Papá pidió un whiskey y una naranjada para mí. Yo leía las revistas y una de las aeromozas me trajo algo para colorear y mi padre le susurró algo al oído y ella sonrió. No pensé mal ni bien, son de las cosas que hacen los adultos, pensé.
Fue entonces cuando papá, a una señal de la mujer me liberó el cinturón y dándome su mano me dijo, ven y lo seguí por el pasillo. Llegamos a donde estaba la aeromoza y ella abrió la puerta y allí estaban, miles de botones ante mis ojos, y dos hombres piloteando.
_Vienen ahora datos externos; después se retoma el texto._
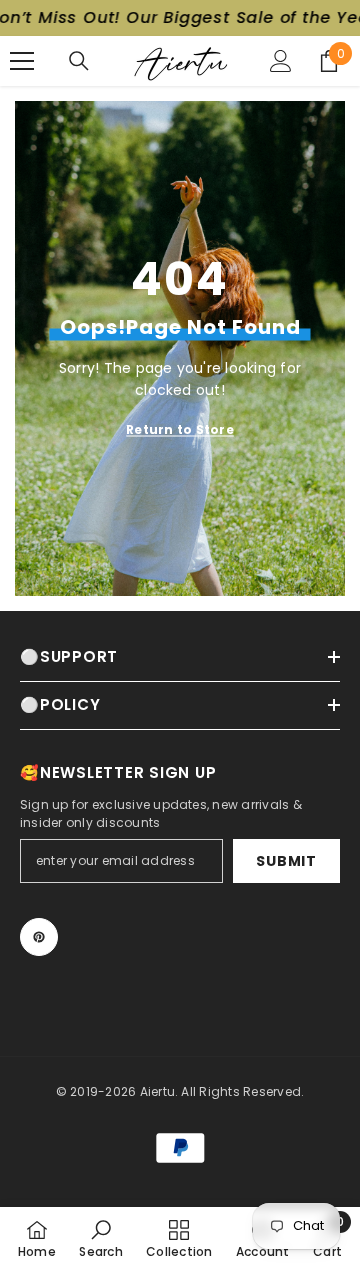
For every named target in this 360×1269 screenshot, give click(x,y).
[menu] (22, 61)
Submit (286, 861)
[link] (100, 1238)
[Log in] (281, 61)
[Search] (79, 61)
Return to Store (180, 429)
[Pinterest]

El capitán me dejó acercarme y me explicó cosas que nunca supe entender. Después de algunos minutos regresamos a los asientos y de inmediato el capitán anunció que faltaban algunos minutos para aterrizar y era necesario dejar de reclinar los asientos, cerrar las escotillas, levantar las mesitas y ponerse el cinturón de seguridad.
El aterrizaje fue perfecto, -creo, porque aún sigo aquí-, justo como ese par de días en el que papá y yo caminamos juntos, por la Ciudad de México.
Mis recuerdos a veces son vagos, como yo, pero trato recuperarlos.
Hay una canción de Andrés Calamaro,que escuché hace algunos años, que me hizo pensar en esos días.
Pero esos son momentos que narraré si el tiempo y el lector, me permiten continuar. Porque los niños vuelan gratis y siempre tienen un poder extraterrestial.
!Felices 40 ET!, donde quiera que estés.